O senhor Daniel Oliveira, ubíquo e bem pago profissional de opiniões, apresentou, na coluna que vende ao “Expresso”, uma salvífica solução para os problemas da Europa, da dívida, dos juros, da austeridade, etc.
Coisa imaginativa, bem esgalhada. Eficaz ou não, ninguém saberá dizer. Para o IRRITADO que, uma vez por outra, lê as arengas do fulano, foi uma surpresa. O homem, afinal, é capaz de pensar um bocadinho para além dos parlapatés ideológicos e idiotas do Bloco de Esquerda!

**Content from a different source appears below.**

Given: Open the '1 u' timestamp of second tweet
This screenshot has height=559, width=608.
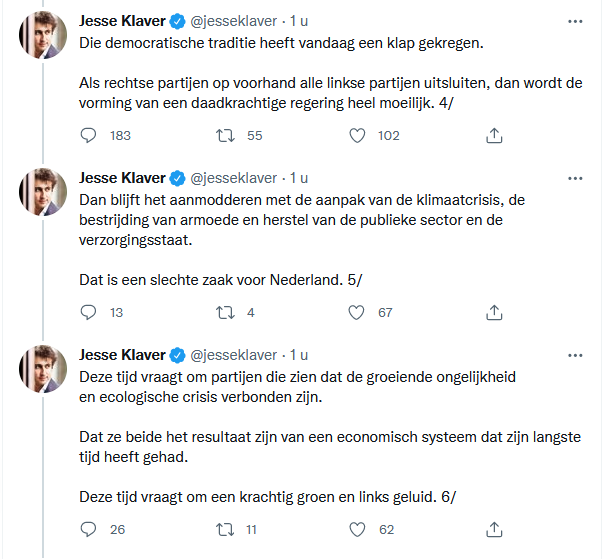Looking at the screenshot, I should tap(299, 178).
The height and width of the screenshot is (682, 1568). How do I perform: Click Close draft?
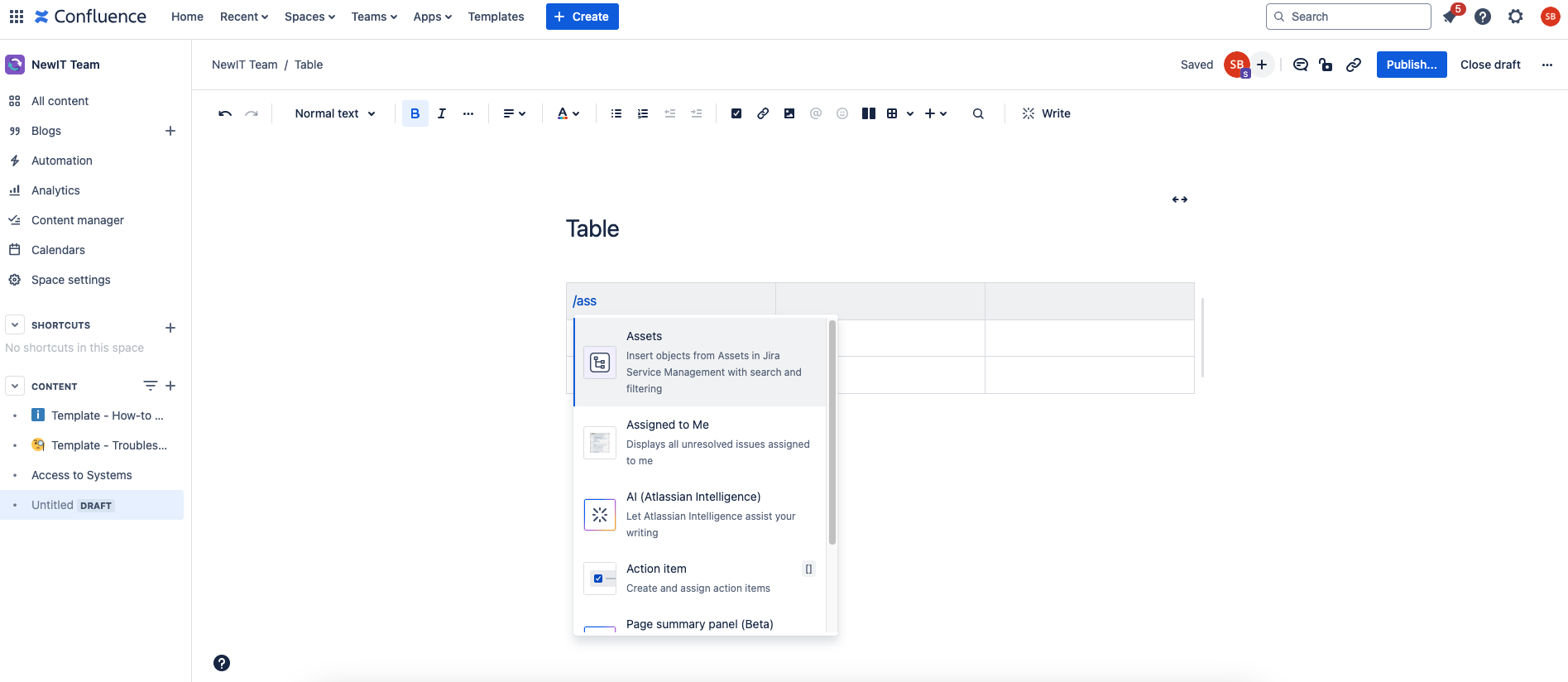pos(1490,65)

Ilusão, pois claro. Lá para o fim do arrazoado, o homem confessa que foi passear a Bruxelas e lá ouviu uns tipos defender aquela coisa. Resultado, era preciso ler a coluna até ao fim para perceber que não tinha sido a privilegiada e barbuda cabeça do Oliveira a produzir tão lustrosos pensamentos!
Bem imaginado. O homem cita os donos da bola quando o jogo já vai no fim. Quem sair antes fica a pensar que foi ele que meteu o golo.
Já agora, o nosso homem não hesita em comparar a PSP ou equivalente à malta do Cadafi ou do Assad, para não dizer da PIDE ou do seu ex bem-amado KGB.
O alemão que é procurado pela polícia do seu país e que, à porrada, resistiu à identificação pela polícia, é “um manifestante real”, isto é, um pobre alemãozinho abusivamente atacado quando se dedicava a manifestar a sua “indignação” nas ruelas do Bairro Alto.
O Daniel confessa-se incomodado quando vê a polícia impedir os piquetes de greve (do mijarete da greve “geral”) de obrigar os seus colegas a não trabalhar. Claro, os piquetes de greve, para o ilustre opinador, não se destinam a convencer ao “amarelos” a aderir à greve, mas a obrigá-los a tal, pondo-se à frente dos autocarros, insultando-os e tirando deles desforço se necessário. A polícia, essa, não tem o direito de impedir a forçada aplicação de tal conceito de piquete.
No auge do delírio, o homem pede que haja quem proteja as pessoas dos polícias, isto para defender o “estado de direito”. Ou seja, o melhor é começar já – como diria, tão estúpido como assassino, o Otelo – a criar milícias destinadas a dar cabo da polícia, a fim de “nos” proteger dos malefícios da dita e a instaurar o “estado de direito”.
Tudo isto é triste, até porque o homem, ao que julgo, não é estúpido. É só mau.